Task brief
Reproduce every line of the data below word for word, omitting the pictures.

- - - -

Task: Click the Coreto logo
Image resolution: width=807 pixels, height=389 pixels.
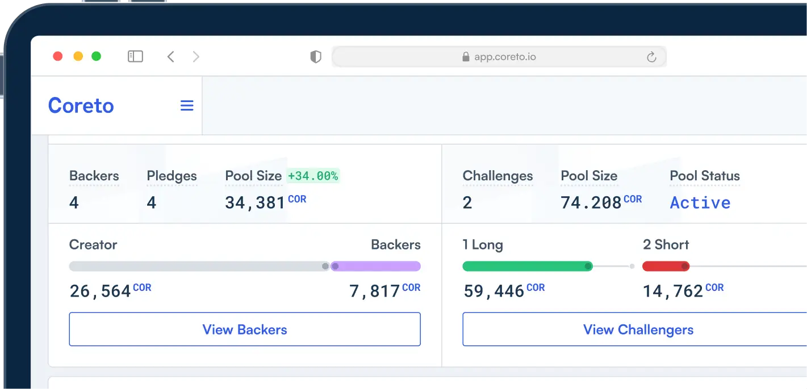Action: 81,105
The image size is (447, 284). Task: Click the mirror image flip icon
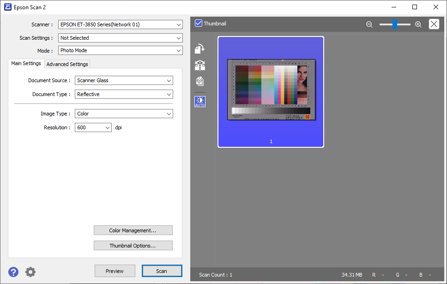click(199, 65)
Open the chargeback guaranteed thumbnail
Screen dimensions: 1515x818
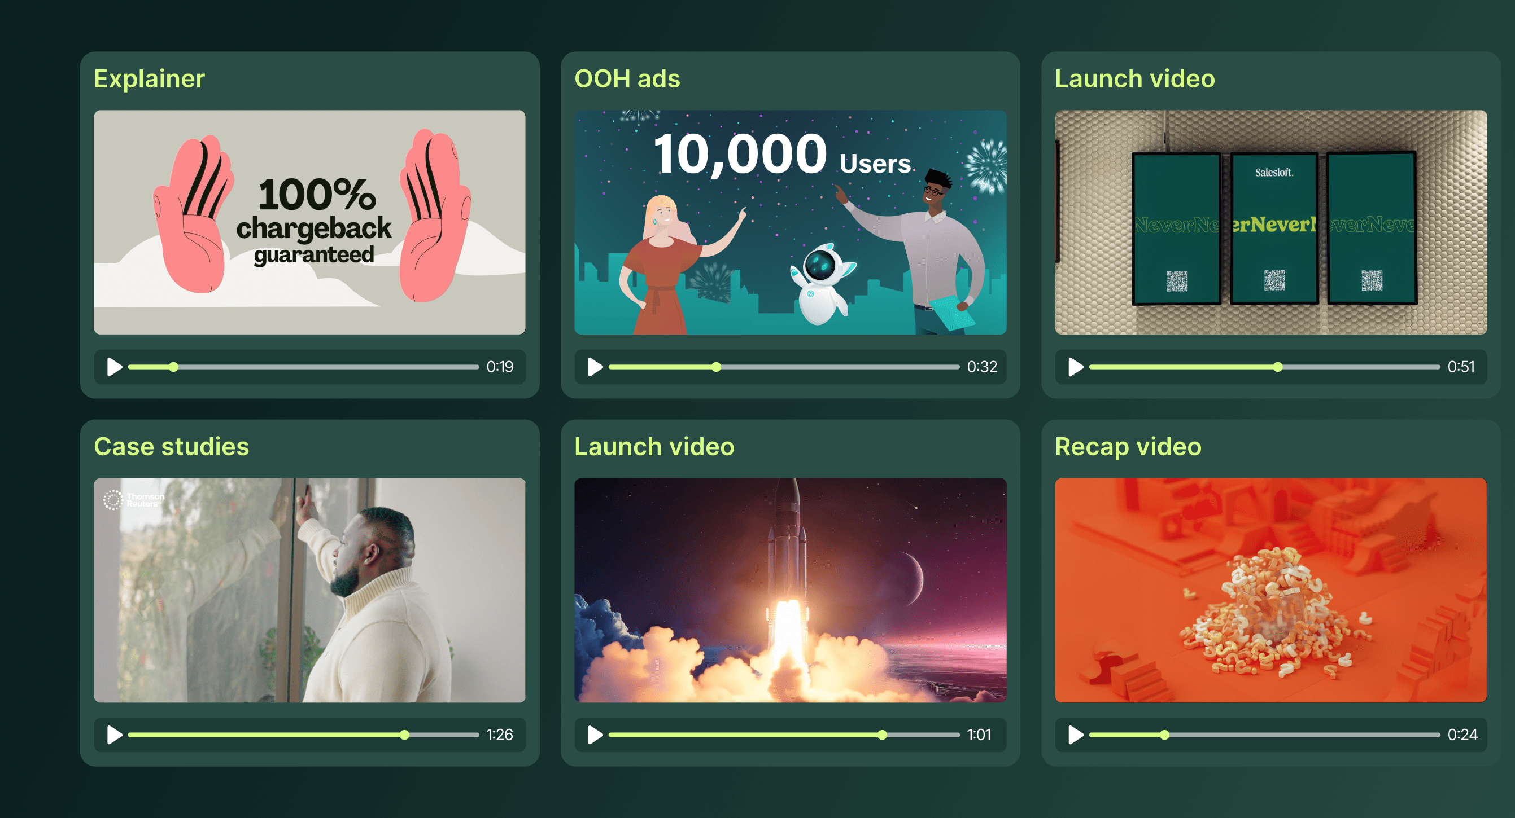coord(309,222)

- - - -

Expected answer
Task: Click the Coreto logo
Image resolution: width=807 pixels, height=389 pixels.
Action: 81,105
The image size is (447, 284). Task: Click the mirror image flip icon
click(199, 65)
Open the chargeback guaranteed thumbnail
Screen dimensions: 1515x818
coord(309,222)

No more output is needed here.